== Reading text ==
Natural Ways to Boost Libido
Underlying health issues aside, a hectic schedule packed with work deadlines, kids’ sporting events and household chores can leave little time for intimacy. Letting that pattern go on too long can become a problem. “There’s a use-it-or-lose-it phenomenon that occurs,” says Dr. Anita Clayton, a University of Virginia psychiatry professor, neurologist and author of Satisfaction: Women, Sex, and the Quest for Intimacy.
Despite what hyper-seductive female media stereotypes suggest we believe, in the real world, 39 percent of women feel they lack sex drive, and nearly half experience some kind of sexual dissatisfaction, according to a survey of 32,000 women published in the journal Obstetrics & Gynecology. About one in eight women are significantly distressed about it. “The truth is, many of us don’t have great sex lives,” confirms Clayton.

== Information supplied ==
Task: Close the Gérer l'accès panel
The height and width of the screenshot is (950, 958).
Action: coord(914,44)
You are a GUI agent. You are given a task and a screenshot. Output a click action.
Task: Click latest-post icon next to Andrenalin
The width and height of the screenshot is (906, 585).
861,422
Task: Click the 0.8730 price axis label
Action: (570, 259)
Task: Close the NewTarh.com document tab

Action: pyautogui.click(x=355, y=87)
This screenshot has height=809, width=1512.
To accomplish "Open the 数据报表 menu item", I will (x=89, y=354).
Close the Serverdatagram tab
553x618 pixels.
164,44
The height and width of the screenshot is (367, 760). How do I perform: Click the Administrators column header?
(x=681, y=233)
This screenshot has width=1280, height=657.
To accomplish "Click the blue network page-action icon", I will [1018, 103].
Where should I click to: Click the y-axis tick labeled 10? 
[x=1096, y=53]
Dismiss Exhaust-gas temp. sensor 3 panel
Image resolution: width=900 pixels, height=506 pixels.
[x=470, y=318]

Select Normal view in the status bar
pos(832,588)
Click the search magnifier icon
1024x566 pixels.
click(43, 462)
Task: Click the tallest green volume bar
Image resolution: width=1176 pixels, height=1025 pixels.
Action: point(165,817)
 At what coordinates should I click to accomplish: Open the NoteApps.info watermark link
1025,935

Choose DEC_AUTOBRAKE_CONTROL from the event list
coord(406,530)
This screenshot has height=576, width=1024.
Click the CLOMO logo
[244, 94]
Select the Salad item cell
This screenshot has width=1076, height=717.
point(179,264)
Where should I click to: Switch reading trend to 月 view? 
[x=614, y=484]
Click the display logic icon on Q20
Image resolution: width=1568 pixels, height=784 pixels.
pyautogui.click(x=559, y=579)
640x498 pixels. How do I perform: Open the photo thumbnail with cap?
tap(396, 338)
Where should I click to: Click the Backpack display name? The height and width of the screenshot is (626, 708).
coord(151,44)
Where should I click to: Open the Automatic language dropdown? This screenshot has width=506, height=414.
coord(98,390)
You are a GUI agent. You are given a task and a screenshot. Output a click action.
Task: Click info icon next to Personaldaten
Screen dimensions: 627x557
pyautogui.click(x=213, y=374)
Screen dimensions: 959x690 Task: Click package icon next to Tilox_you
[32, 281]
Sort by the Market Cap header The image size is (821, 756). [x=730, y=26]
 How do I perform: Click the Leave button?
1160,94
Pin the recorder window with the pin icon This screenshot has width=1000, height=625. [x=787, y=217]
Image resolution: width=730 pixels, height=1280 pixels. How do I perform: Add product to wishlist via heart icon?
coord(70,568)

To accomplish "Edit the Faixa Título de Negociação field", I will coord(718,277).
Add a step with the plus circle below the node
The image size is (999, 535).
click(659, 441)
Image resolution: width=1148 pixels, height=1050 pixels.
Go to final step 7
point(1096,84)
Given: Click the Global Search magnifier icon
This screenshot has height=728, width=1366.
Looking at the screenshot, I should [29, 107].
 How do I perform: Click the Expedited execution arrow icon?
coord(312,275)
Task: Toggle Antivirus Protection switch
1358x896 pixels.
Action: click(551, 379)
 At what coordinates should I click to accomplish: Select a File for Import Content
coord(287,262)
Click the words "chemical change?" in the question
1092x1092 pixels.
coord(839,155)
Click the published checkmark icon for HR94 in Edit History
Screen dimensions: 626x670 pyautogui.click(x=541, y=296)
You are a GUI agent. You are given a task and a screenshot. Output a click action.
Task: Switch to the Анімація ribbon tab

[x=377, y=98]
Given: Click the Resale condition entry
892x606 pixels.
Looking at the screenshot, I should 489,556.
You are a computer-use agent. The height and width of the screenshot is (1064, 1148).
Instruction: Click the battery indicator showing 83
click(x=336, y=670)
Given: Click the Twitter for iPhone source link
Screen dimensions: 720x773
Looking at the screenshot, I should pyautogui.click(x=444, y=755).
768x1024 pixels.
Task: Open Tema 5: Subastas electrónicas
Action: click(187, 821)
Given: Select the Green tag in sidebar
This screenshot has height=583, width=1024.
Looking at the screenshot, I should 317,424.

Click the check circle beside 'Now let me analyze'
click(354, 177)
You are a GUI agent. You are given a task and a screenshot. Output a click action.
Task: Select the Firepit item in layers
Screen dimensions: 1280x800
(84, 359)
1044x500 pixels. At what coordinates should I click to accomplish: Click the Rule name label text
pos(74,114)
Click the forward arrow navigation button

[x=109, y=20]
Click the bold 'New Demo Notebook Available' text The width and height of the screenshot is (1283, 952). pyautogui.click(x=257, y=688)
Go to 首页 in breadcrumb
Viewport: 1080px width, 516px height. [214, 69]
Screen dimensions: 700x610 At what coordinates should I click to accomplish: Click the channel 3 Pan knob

== Activity list ==
a – In the text on boosting libido, why does letting a busy schedule crowd out intimacy for too long become a problem? Answer in one to three sentences.
b – List every item the libido text gives as part of a hectic schedule that leaves little time for intimacy.

== Response list ==
a – According to Dr. Anita Clayton, "There's a use-it-or-lose-it phenomenon that occurs." If intimacy is neglected for too long, that neglect can become a lasting problem.

b –
- Work deadlines
- Kids' sporting events
- Household chores